CUNA Argues Against Need for NCUSIF Premium in 2017

The Credit Union National Association this week asserted the National Credit Union Administration should wait before instituting a premium to support the National Credit Union Share Insurance Fund.

The regulator has signaled the possibility of a premium ranging from three to six basis points in 2017, which a CUNA white paper characterized as "surprising" given the current and prospective condition of the fund, as well as the agency's past practice.

"There is no good reason for the NCUA to tinker with the National Credit Union Share Insurance Fund," CUNA wrote.

According to Bill Hampel, CUNA's chief policy officer, "Although the normal operating level of the equity ratio of the fund is currently 1.3% of insured shares, NCUA's practice over the past three decades has established a normal operating range of 10 basis points below that level, from 1.2% to 1.3%," he wrote in the white paper. "Under NCUA's base case assumptions, the fund will end 2017 with the fund ratio at 1.25%; under its pessimistic assumptions, at 1.24%. In its 30-year history, the fund has six times ended the year with an equity ratio of 1.25% or lower without charging a premium.

"Premiums have been reserved for cases when the fund would end the year very close to or below the 1.2% level that triggers a premium requirement," Hampel added.

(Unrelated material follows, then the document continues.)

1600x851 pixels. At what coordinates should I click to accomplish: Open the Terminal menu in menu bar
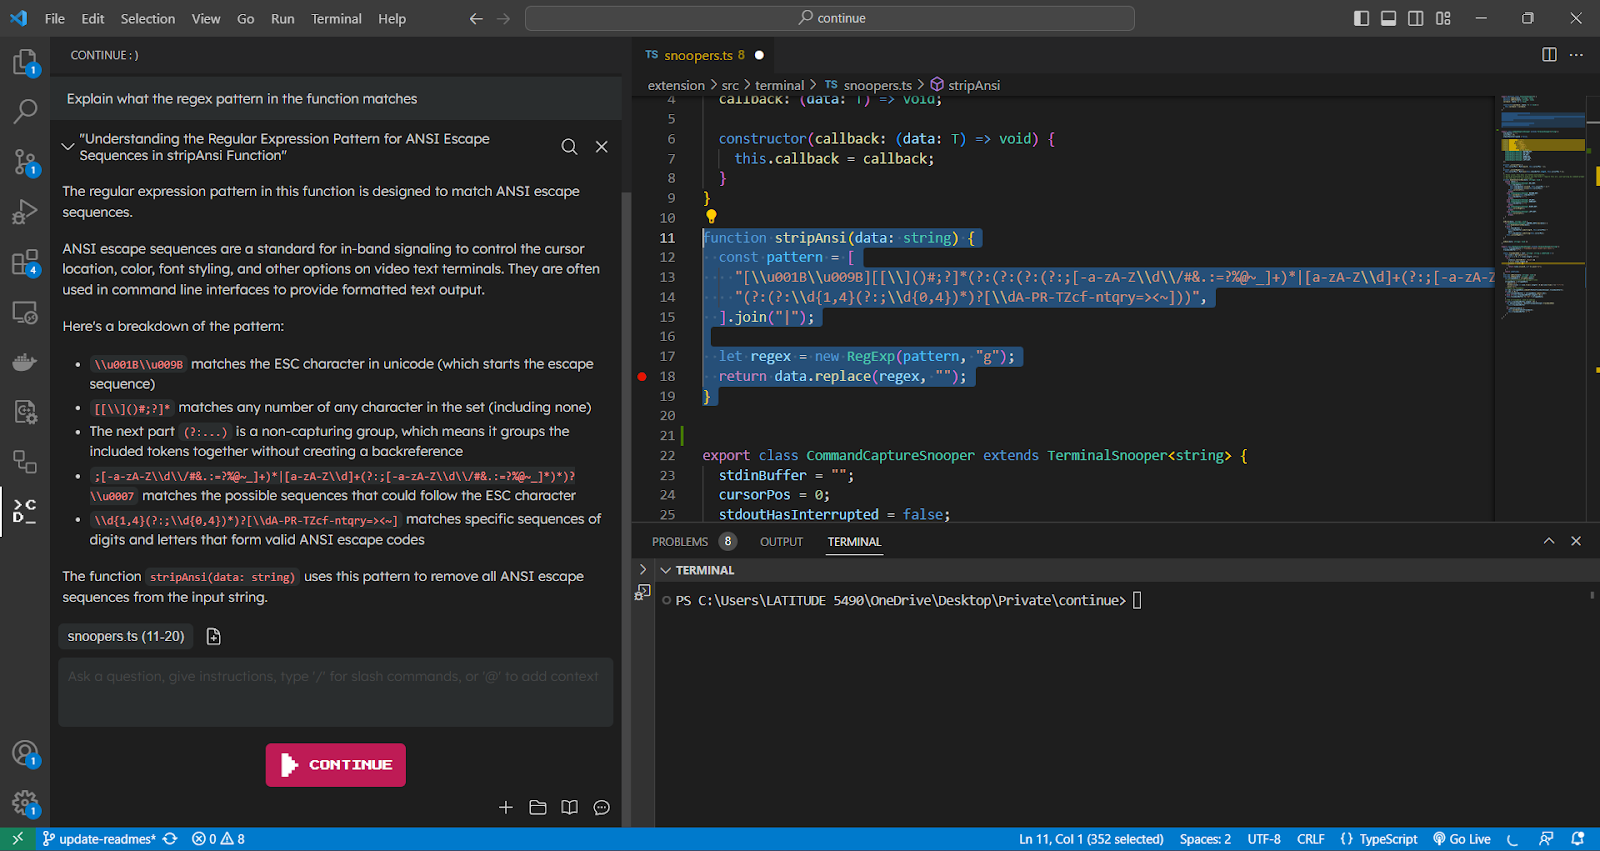(x=336, y=18)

Therefore, Hampel argued, if NCUA follows past practices and policies managing the fund, a premium in 2017 is a "remote possibility," CUNA believes.

Change In Policy?
Hampel said if NCUA does charge a 2017 premium – despite the fact that the fund's equity ratio will be in the middle of the normal operating range – that suggests a "likely change" in future fund management policy, including the likelihood of raising the normal operating level of the fund above 1.3%.

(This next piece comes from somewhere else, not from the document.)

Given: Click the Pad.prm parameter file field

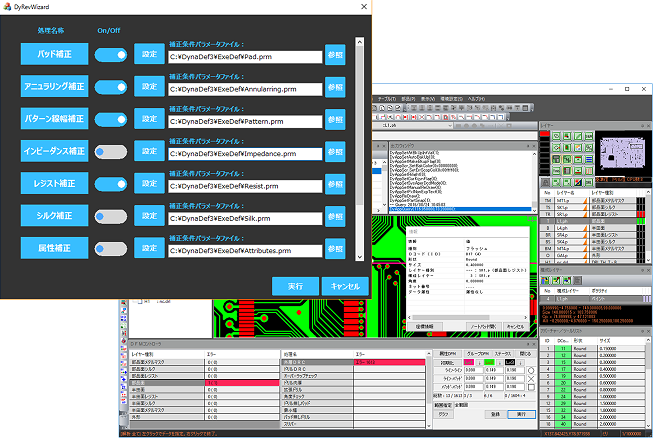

"CUNA believes there is no good reason to tinker with the natural person credit union share insurance fund that has performed so reliably over the entire 30 years of its current form of capitalization, despite turbulent financial markets over that period," the paper reads. "Reforms may well be necessary for the FDIC, which suffered two periods of massive volatility in the bank insurance fund ratio. NCUSIF experienced no similar volatility, so FDIC-like reform of the credit union fund is completely unnecessary.

"Changes to the structure and operation of corporate credit unions since the financial crisis have made them safe and sound partners to natural person credit unions that present negligible risk to the share insurance fund," Hampel added.